Tuesday, April 07, 2009

Death of the Directory

The LDAP directory is a strange beast. It's a data store, but it's hierarchical in nature, rather like the old hierarchical databases most of us only read about in database textbooks. Hierarchical models, as we know, have inferior expressive power when compared to network and relational models. So shouldn't LDAP directories suffer from similar limitations?

It turns out that they do have similar limitations, and the industry as a whole has been going along with the convenient illusion that the emperor has clothes.

Talking to some old industry hands, I became gradually convinced of something that I've suspected for a while - that the LDAP directory was an invention that solved a temporary problem. The problem has gone away, but the awkward solution remains with us.

Twenty years ago, relational databases were relatively slow and cumbersome. Even reads were slow. Relational databases were therefore not a good fit for read-mostly use cases.

Enter the directory server. Directory servers were designed to be very fast at lookups. They were abysmally slow at updates, but that didn't matter. They were designed mainly for lookups, not for updates. Systems requiring on-line transaction processing needed relational databases.

Somewhere along the way, relational databases got faster. Much faster. Faster at reads as well. And somewhere there, LDAP directories lost their raison d'etre. Only the world never noticed.

Today, LDAP directories do some things well - a very small number of things. They perform authentication very well. Checking a user's credentials (an encrypted password, for example) is a directory server's bread-and-butter. Plus it can enforce password policies, lock accounts on a certain number of failed attempts, etc. These are all built-in features, whereas relational databases are too general-purpose to be able to do these out of the box.

But relational databases are excellent at modelling complex relationships. Directories suck at this. If we try and shoehorn complex structures into a hierarchical model, we will end up with highly unsatisfactory results. Not only will it be inelegant and difficult to understand, the resulting directory bloat will also slow down the system, negating the performance advantage that prompted the choice of the directory in the first place.

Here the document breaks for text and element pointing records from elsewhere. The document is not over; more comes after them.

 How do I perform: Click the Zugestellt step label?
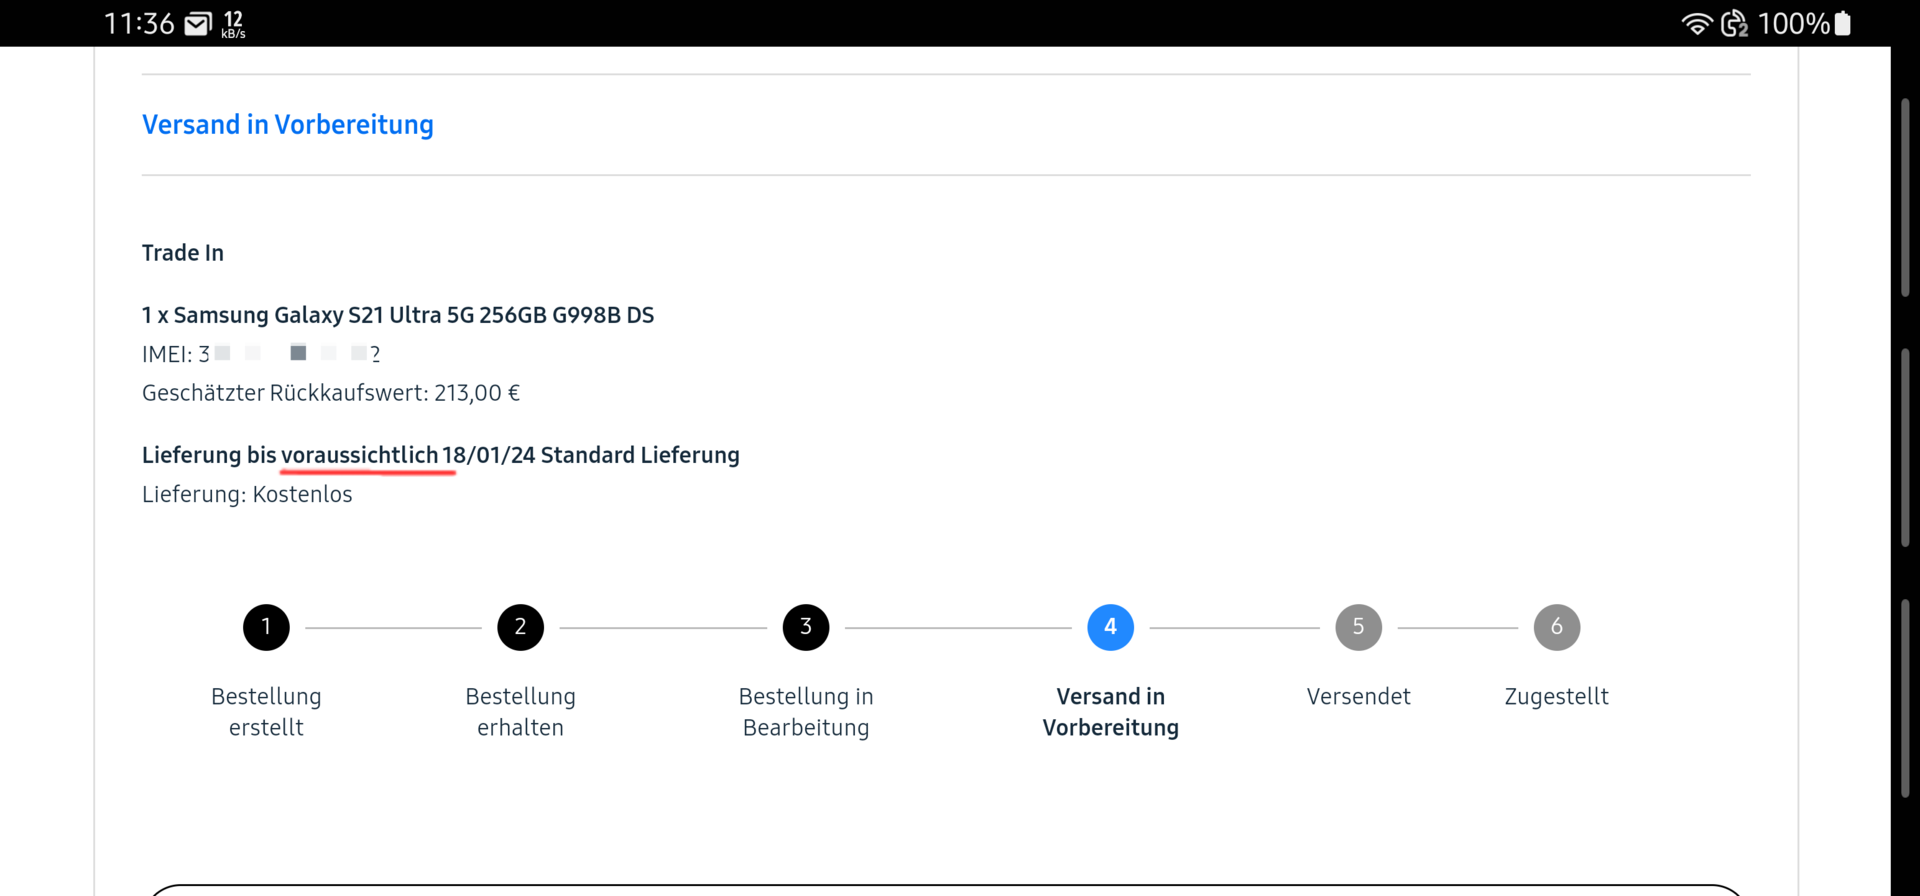1556,696
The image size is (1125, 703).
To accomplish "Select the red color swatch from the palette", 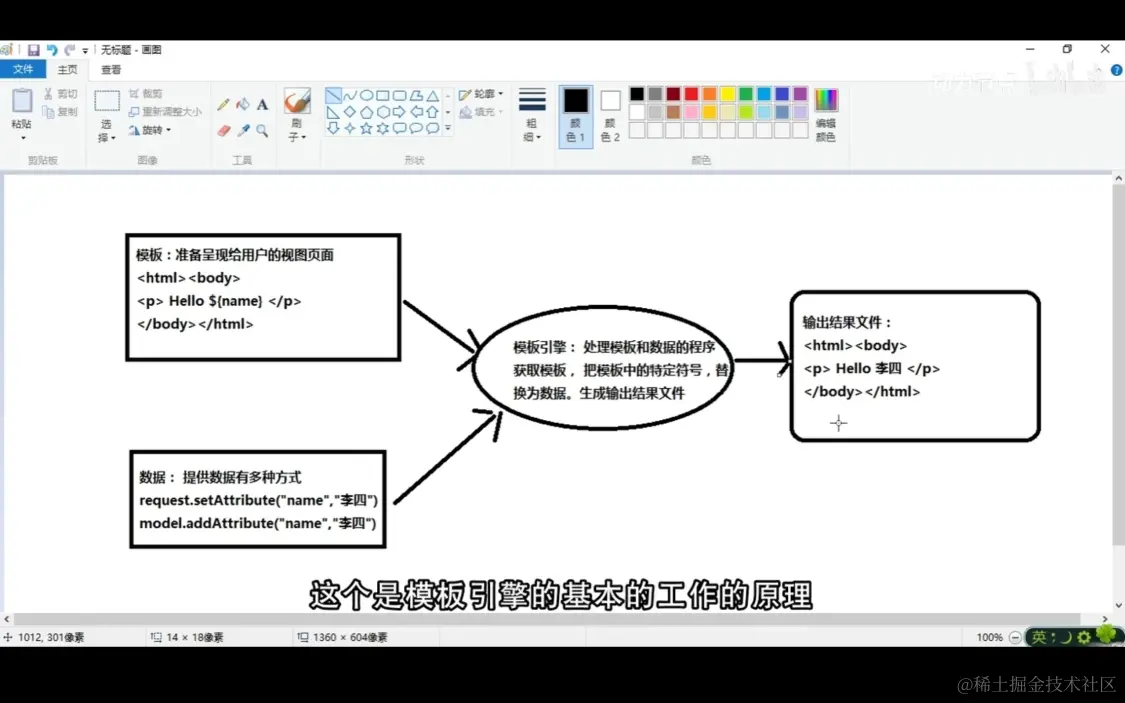I will click(692, 92).
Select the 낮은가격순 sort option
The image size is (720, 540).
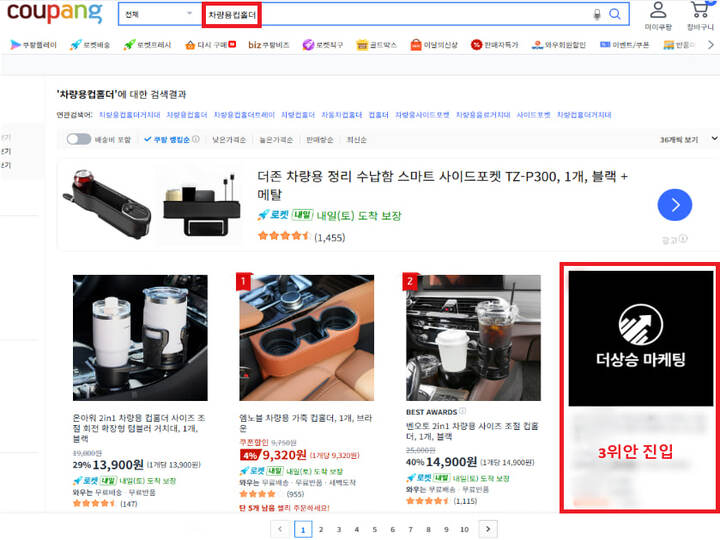(x=229, y=140)
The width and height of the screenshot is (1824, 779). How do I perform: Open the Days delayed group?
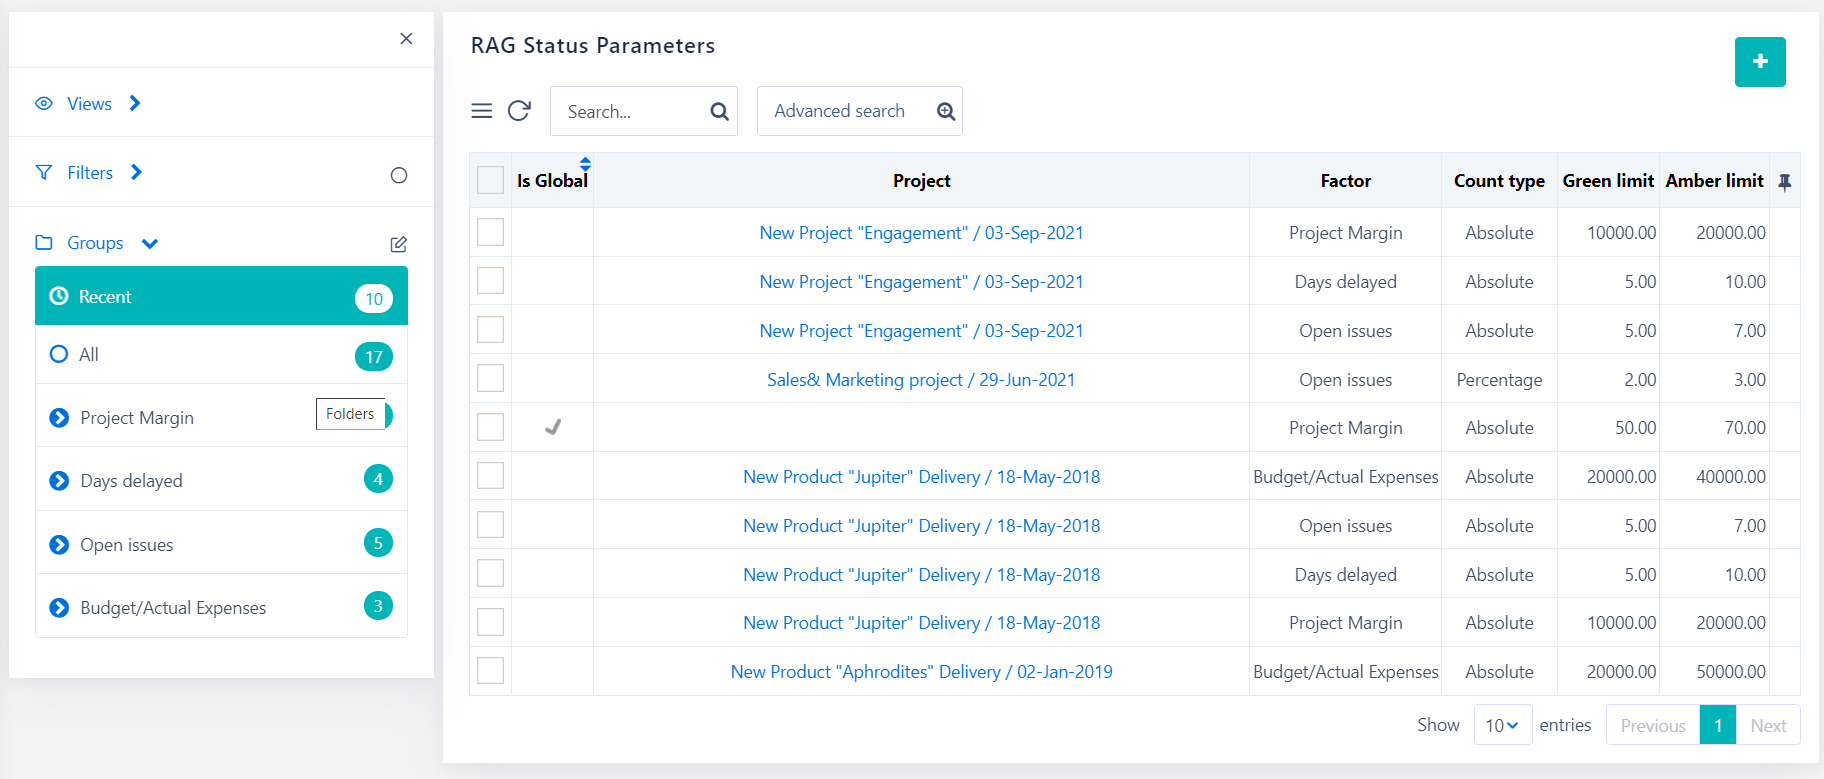[131, 481]

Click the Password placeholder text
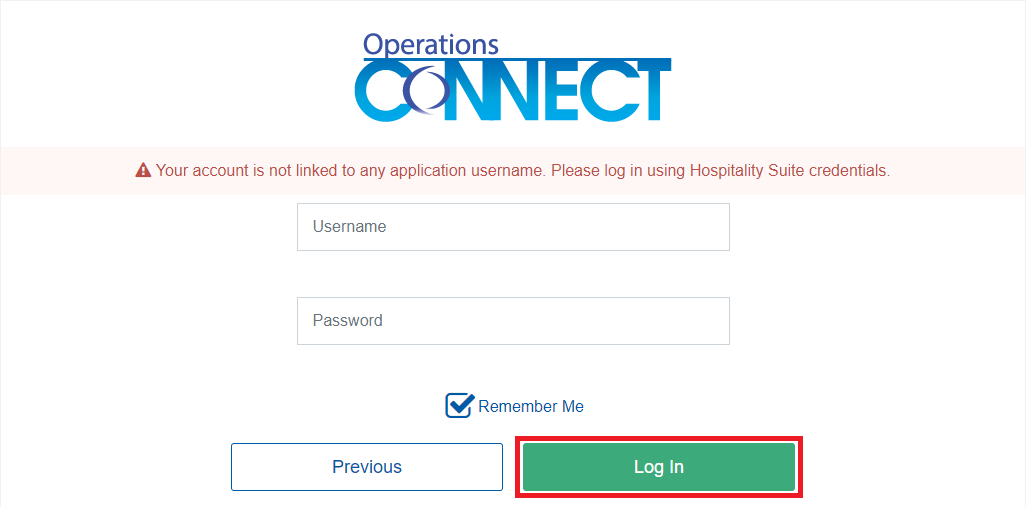347,321
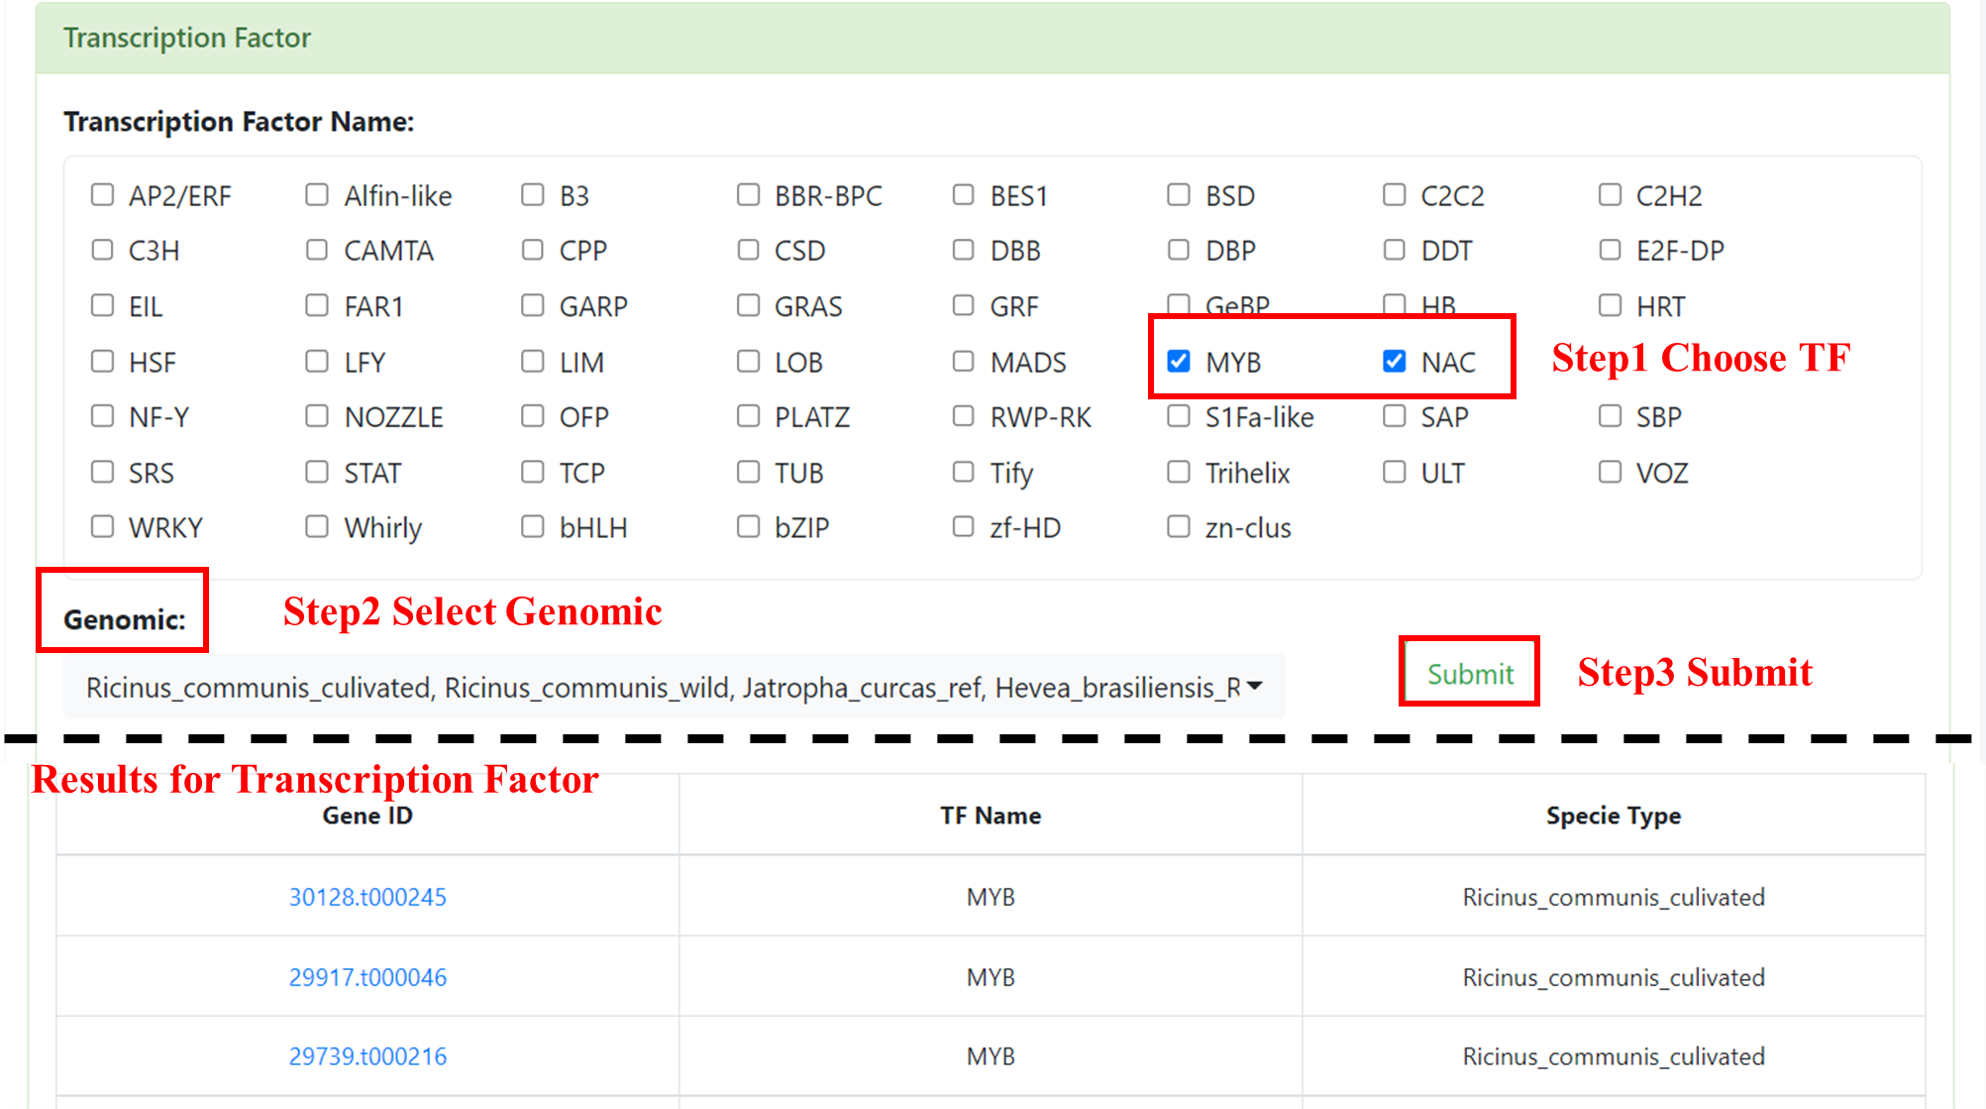
Task: Select the Trihelix checkbox
Action: (x=1178, y=471)
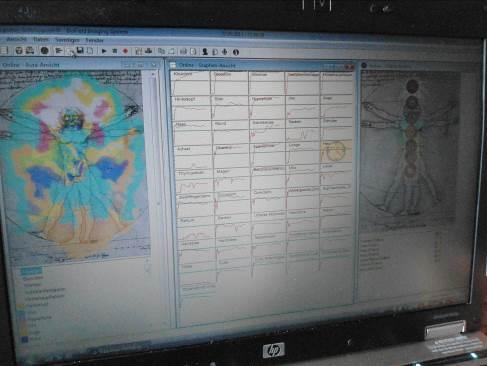The width and height of the screenshot is (487, 366).
Task: Select the highlighted top entry in aura legend
Action: tap(32, 271)
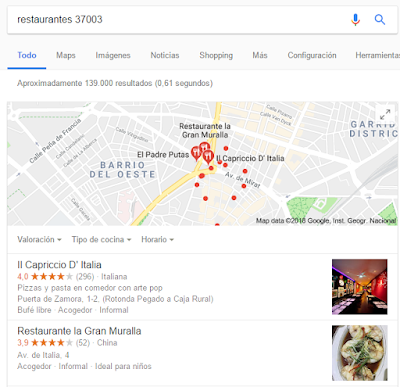Open the Restaurante la Gran Muralla listing
Image resolution: width=400 pixels, height=387 pixels.
tap(79, 331)
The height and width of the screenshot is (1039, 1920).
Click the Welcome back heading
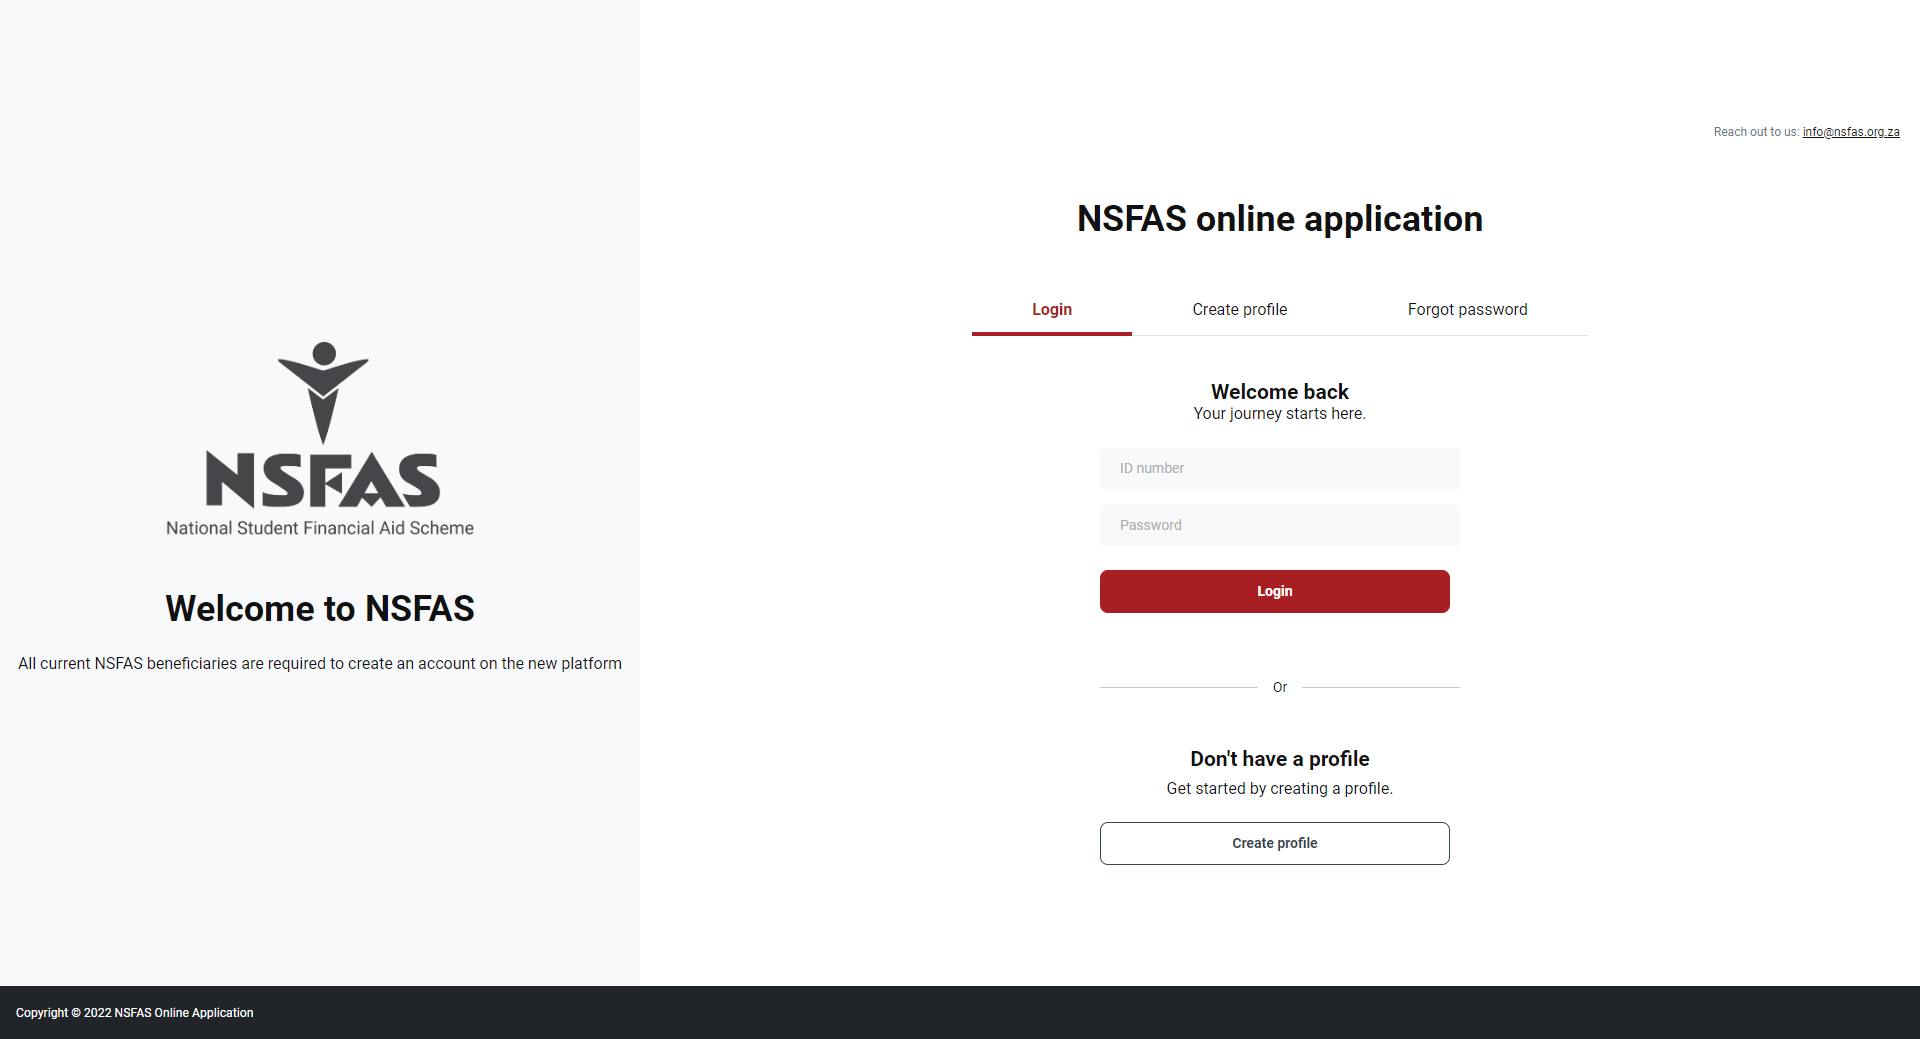coord(1279,391)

The bottomline is, anyone looking to implement a "directory" today would be better off with a hybrid model. They should use an LDAP directory for the limited tasks which it is good at (authentication), and should use a relational database to model and store all other information. They then gain the best of both worlds. The directory server will hold just a handful of attributes needed for authentication.

Hybrids are all very fine, but how do we bridge between a relational database and an LDAP directory? In other words, what do we use to link a record in a database with the corresponding entry in the directory? One candidate would suggest itself to anyone who has been following this blog lately - the Universally Unique ID (UUID).

Of course, most relational databases don't support a native UUID datatype. And many DBAs are used to having identity columns for tables, which are autogenerated by the DBMS. In such cases, the UUID could be another attribute of the same table with a unique constraint defined on it. In other words, the UUID is another candidate key, and this is the one that is used to link an entity within the database to corresponding attributes in other systems. It is truly universal and unique.

How do we provision databases and directories so that their records are consistent? There may be no theoretically satisfactory answer (such as a two-phase commit transaction across both), but there are a number of real-world solutions that are adequate. Organisations may find that the hybrid data store is a pragmatic approach after all.

1 comment:

Dave said...

Hi Ganesh,

I've been following your last few posts on the topic of UUIDs. Reading this post reminded me of an interesting article I read concerning CouchDB on the IBM developerworks site. It appears that Damian Katz & Co. have latched on the the UUID concept and put it to good use in abolishing PKs. An interesting read.

Cheers,

Dave